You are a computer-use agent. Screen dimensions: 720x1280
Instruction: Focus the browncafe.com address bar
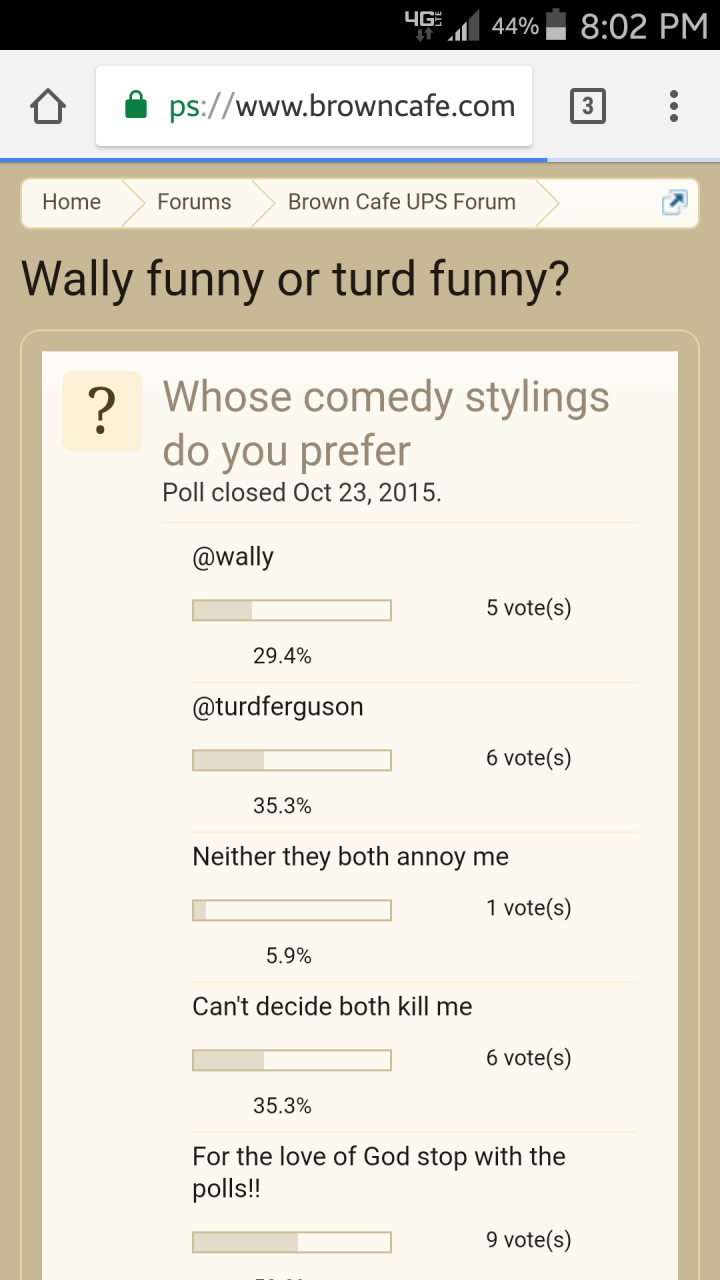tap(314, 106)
· · ·
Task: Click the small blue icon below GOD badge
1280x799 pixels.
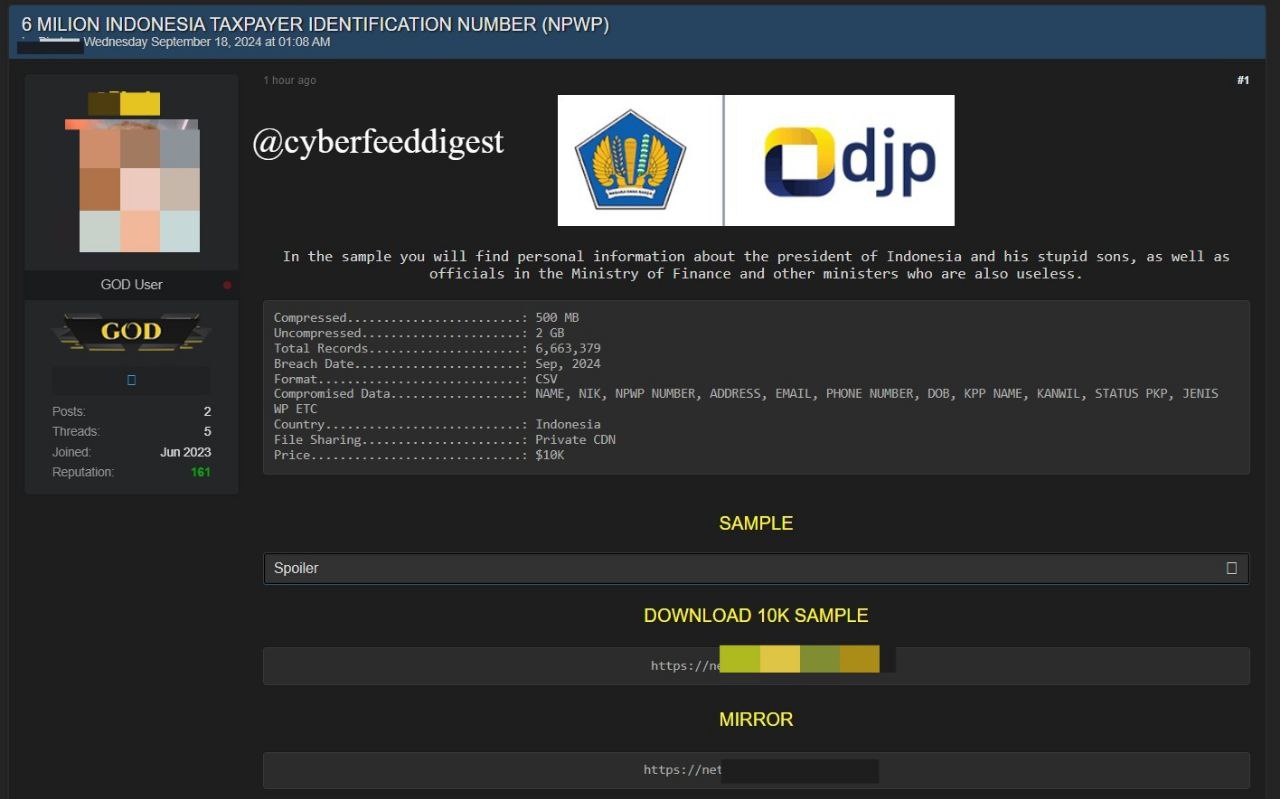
· · ·
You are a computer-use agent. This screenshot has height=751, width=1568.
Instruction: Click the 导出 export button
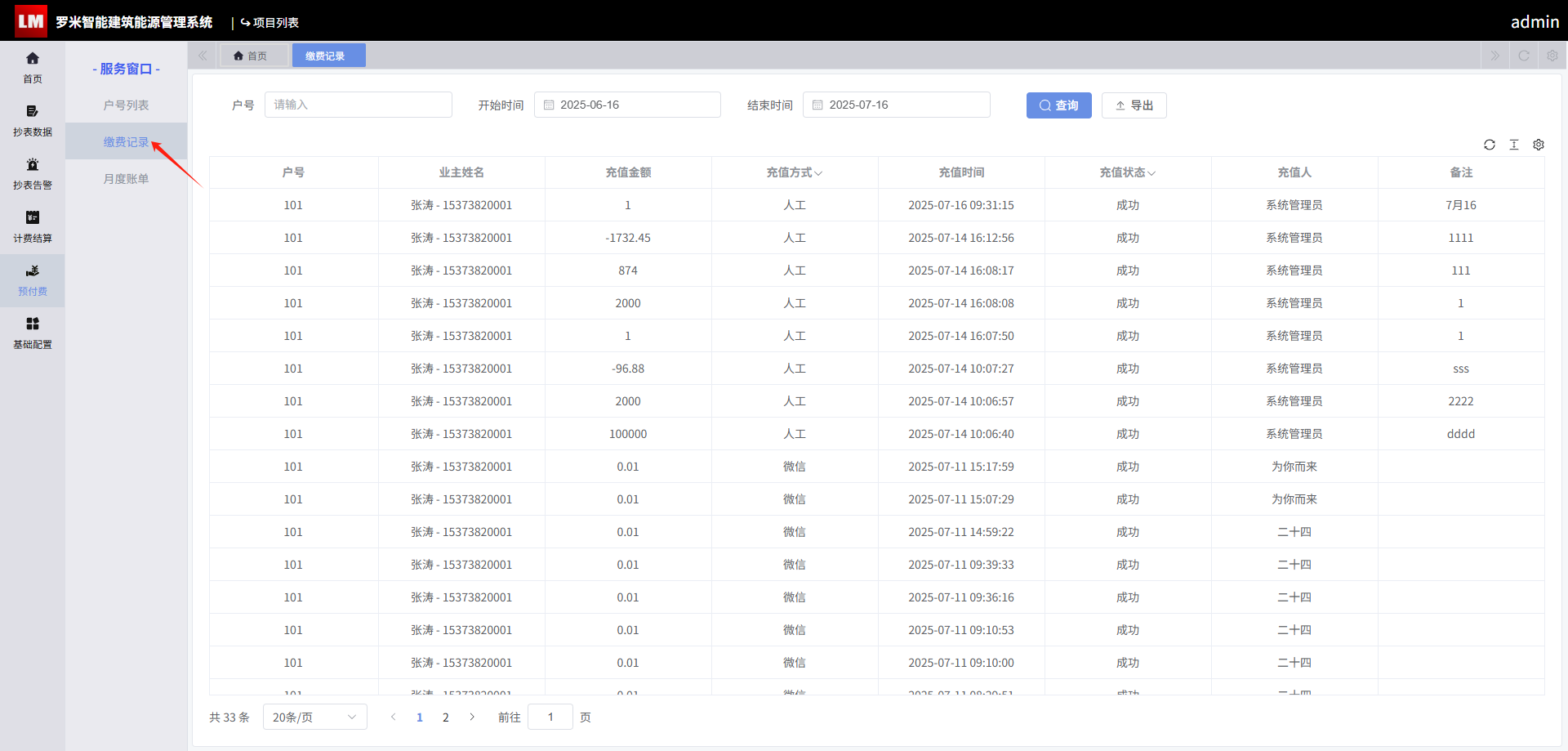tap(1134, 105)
· · ·
#### WHAT TO WORK ON:
Offset the listing from the line containing "You are a computer-use agent. Screen" through the line containing "tap(314, 106)" by restating all of those lines, requests included, with 124 added to every coordinate in the answers. Leave the pictures out.

#### RESULT:
You are a computer-use agent. Screen dimensions: 720x1280
Instruction: Focus the browncafe.com address bar
tap(438, 230)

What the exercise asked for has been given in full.